When someone types a smiley face (i.e. :)) in Outlook on Windows, it’s automatically “corrected” to the smiley face character in the Wingdings font (Microsoft’s proprietary Dingbats font). The smiley face character in Wingdings just so happens to map to the ASCII character code “J”. So, if someone types a smiley face in an Outlook email, and then you view that email on another platform (OS X, Linux, Android, etc) - then chances are, you’ll just see a phantom “J”.

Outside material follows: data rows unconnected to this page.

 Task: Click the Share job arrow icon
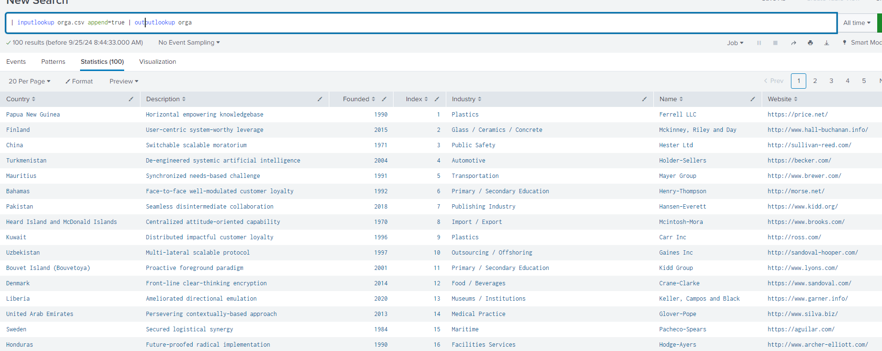point(793,43)
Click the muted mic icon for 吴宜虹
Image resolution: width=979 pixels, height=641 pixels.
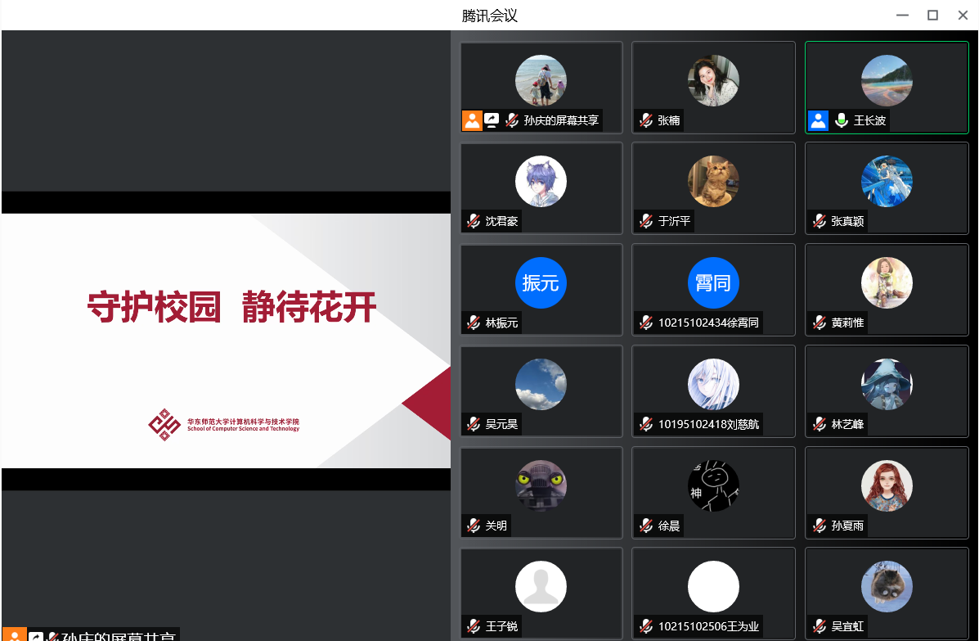[820, 627]
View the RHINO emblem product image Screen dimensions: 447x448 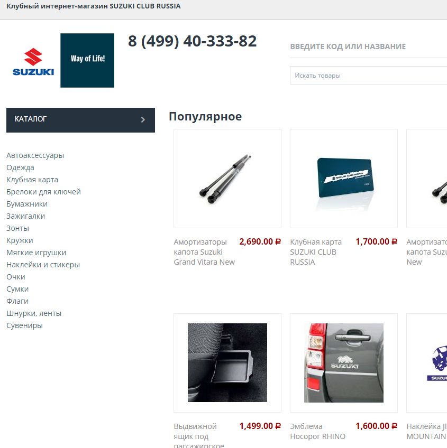click(344, 363)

You can check this by looking at the HTML source of an offending email:

<font face="Wingdings">J</font>


This is completely redundant - there’s actually a Unicode character for a smiley face. Unicode is supported across almost all platforms created in the last… 20 years, and isn’t reliant on an obscure proprietary font. The consequence of this is that anyone who doesn’t use Windows now has to read emails with phantom “J” characters in…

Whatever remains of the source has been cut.